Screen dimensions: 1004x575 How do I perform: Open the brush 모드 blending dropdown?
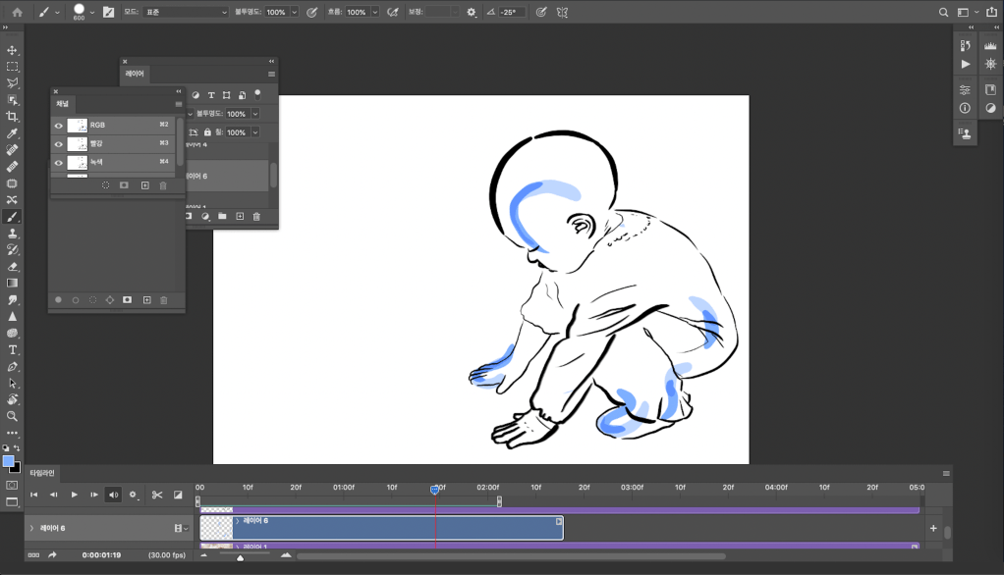(186, 13)
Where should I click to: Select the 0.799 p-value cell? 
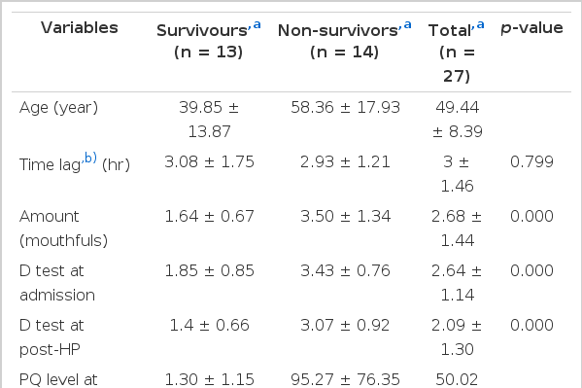(531, 161)
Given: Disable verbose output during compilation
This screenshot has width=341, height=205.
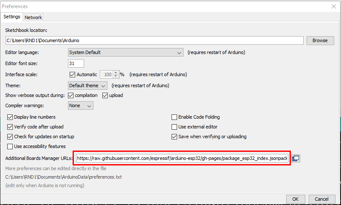Looking at the screenshot, I should pyautogui.click(x=71, y=95).
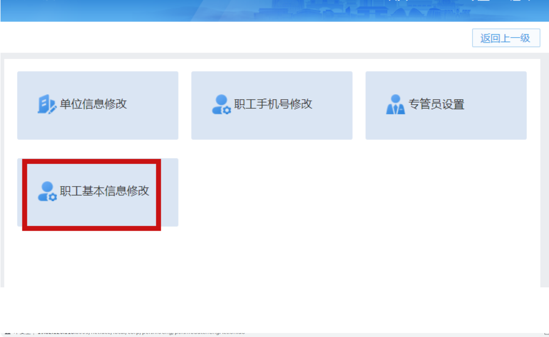Open 单位信息修改 via its text label
Image resolution: width=549 pixels, height=337 pixels.
(93, 104)
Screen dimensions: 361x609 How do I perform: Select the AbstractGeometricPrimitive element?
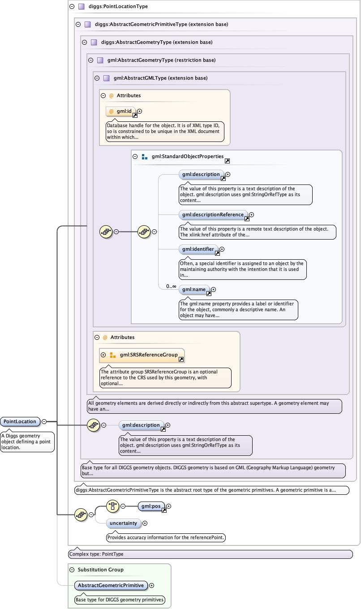coord(111,585)
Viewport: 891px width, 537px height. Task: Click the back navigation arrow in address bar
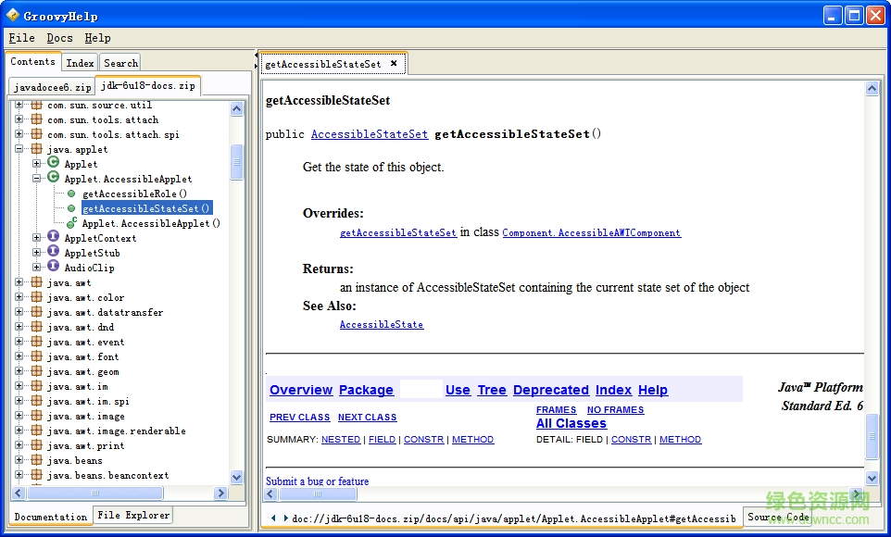pyautogui.click(x=273, y=518)
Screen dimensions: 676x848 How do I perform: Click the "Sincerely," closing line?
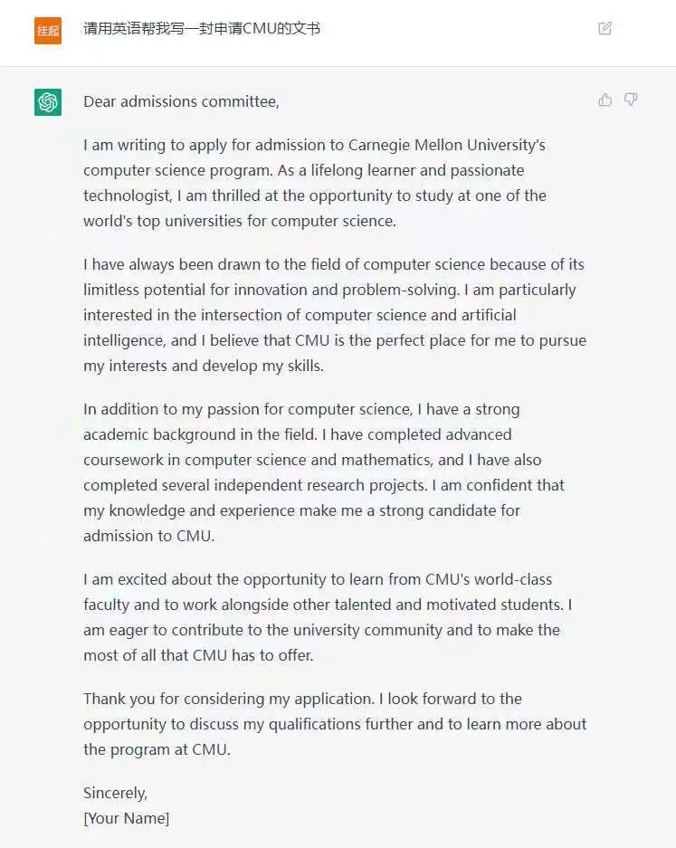[115, 793]
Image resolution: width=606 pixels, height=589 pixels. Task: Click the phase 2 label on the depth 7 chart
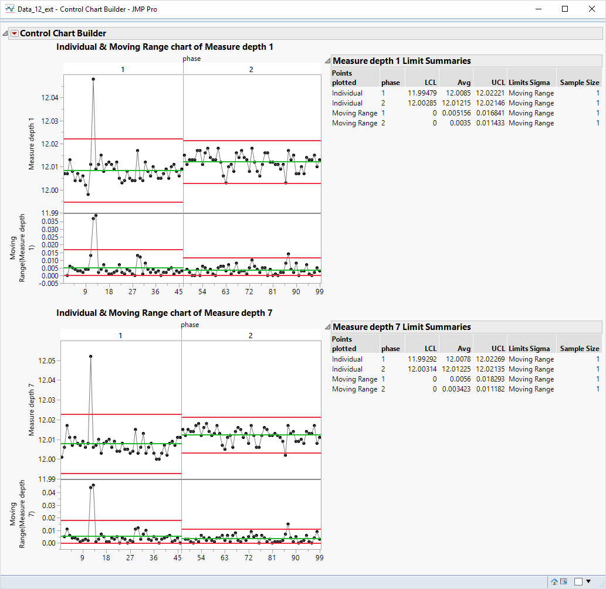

━━━━━━━━━━━━━━━━

TASK REQUIREMENTS:
Repeat the records above exactly, leaving out any pictures they contain.

EXERCISE RESPONSE:
Screen dimensions: 1004x575 How do I perform: Open the brush 모드 blending dropdown?
(186, 13)
Where should I click to: Select the 0.799 p-value cell? 
(531, 161)
Given: Disable verbose output during compilation
This screenshot has width=341, height=205.
Looking at the screenshot, I should pyautogui.click(x=71, y=95).
Open 单位信息修改 via its text label
Image resolution: width=549 pixels, height=337 pixels.
(93, 104)
Screen dimensions: 361x609 How do I perform: Select the AbstractGeometricPrimitive element?
coord(111,585)
Viewport: 891px width, 537px height. Task: Click the back navigation arrow in address bar
pyautogui.click(x=273, y=518)
Screen dimensions: 676x848 How do I perform: Click the "Sincerely," closing line?
[115, 793]
Image resolution: width=606 pixels, height=589 pixels. Task: Click the phase 2 label on the depth 7 chart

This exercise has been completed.